Pogreß | Seine Klamotten, seine Brille, sein Gesicht - alles voller Modder. Christoph Siegmund kommt gerade von einer Proberunde auf der Rennstrecke zurück und ruft seinem Team-Kollege Danny Mislisch zu: "Ich nehme doch die glatten Reifen, die rutschen besser in den Kurven." Die beiden Pinneberger nehmen als Profis an der Rasenmähertrecker-Rallye in Pogreß teil. "Team Maschin kaputt" nennen sie sich, weil sie die Rennen am Anfang ihrer Karriere zum Großteil damit verbracht haben, ihre Fahrzeuge zu reparieren.

Inzwischen sind die gelben Flitzer, die 20 PS haben, jedoch nur noch selten kaputt. Dafür haben die gelernten Landmaschinenmechaniker gesorgt. Nur ab und zu bleibt mal ein Reifen auf der Strecke, wie im vergangenen Jahr in Pogreß. Das sei nicht außergewöhnlich, sagt Christian Marten, Organisator der Rallye, die im Rahmen des Pogreß-Festivals stattfindet. Es komme auch mal vor, dass ein Fahrzeuge liegen bleibe.

Der Original-Rasenmähertrecker von Diana Zaschke-Scharfenberg und Sybille Zaschke zum Beispiel hat noch nicht einmal die Proberunde überlebt. Der Keilriemen ist gerissen. Ärgerlich, denn die beiden Frauen aus Pogreß haben sich bei der Vorbereitung Mühe gegeben, haben ihr Fahrzeug als Wolke dekoriert und sich selbst als Engel verkleidet. Alles umsonst? Während die anderen schon die ersten Rennen fahren, versuchen ihre Männer noch zu retten, was zu retten ist.

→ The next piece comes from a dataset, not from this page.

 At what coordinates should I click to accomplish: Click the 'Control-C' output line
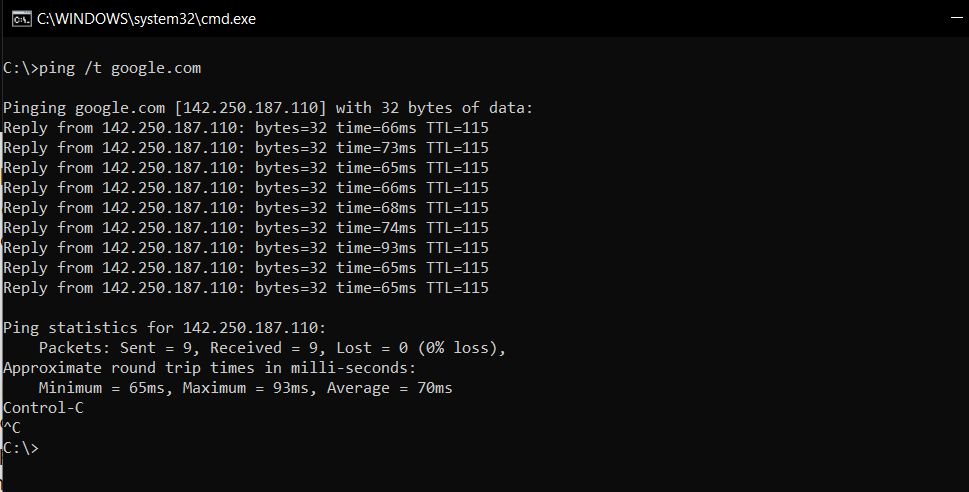click(43, 408)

Ein Hobby, das viel Know-how erfordertChristian Marten weiß, dass die "Rasenmähertrecker-Gemeinde" von vielen Leuten belächelt wird. "Aber hinter diesem Hobby steckt eine ganze Menge Know-how", sagt er. Teilnehmer Manuel Hensen aus Pogreß, der mit seinem grell orange farbenen Trecker in der Amateur-Klasse antritt, hat sich dieses Know-how selbst angeeignet. "Ich habe es einfach ausprobiert und lange genug rumgeschraubt", erzählt der Fliesenleger, der schon zum dritten Mal mit dabei ist. Mittlerweile sei an seinem Fahrzeug fast nichts mehr, wie es einmal war. Der Motor beispielsweise stamme von einem Ost-Motorrad. Nur der Rahmen und die Reifen seien noch original. Wer solch ein aufwendiges Hobby hat, muss viel Zeit investieren; vor dem Rennen war Manuel Hensen täglich mit den Vorbereitungen beschäftigt.

Auch bei Christoph Siegmund nimmt das Hobby einen Großteil der Freizeit ein. Im Mai war er jedes Wochenende unterwegs, seine Mutter Anja Siegmund meist mit dabei. "Mutters ist für die Verpflegung zuständig und hat den Arzneikoffer verstaut", erklärt sie und lacht, denn der ist bei Christoph zum Glück noch nie zum Einsatz gekommen. Trotzdem stehe ihr manchmal der Angstschweiß auf der Stirn, wenn sie ihren Sohn beim Fahren beobachte. Einige Strecken seien nämlich nicht ganz ohne. Doch Anja Siegmund akzeptiert das Hobby ihres Sohnes, fühlt sich in der "Rasenmähertrecker-Gemeinde" selbst wohl. "Wir sind eine große Clique", sagt sie.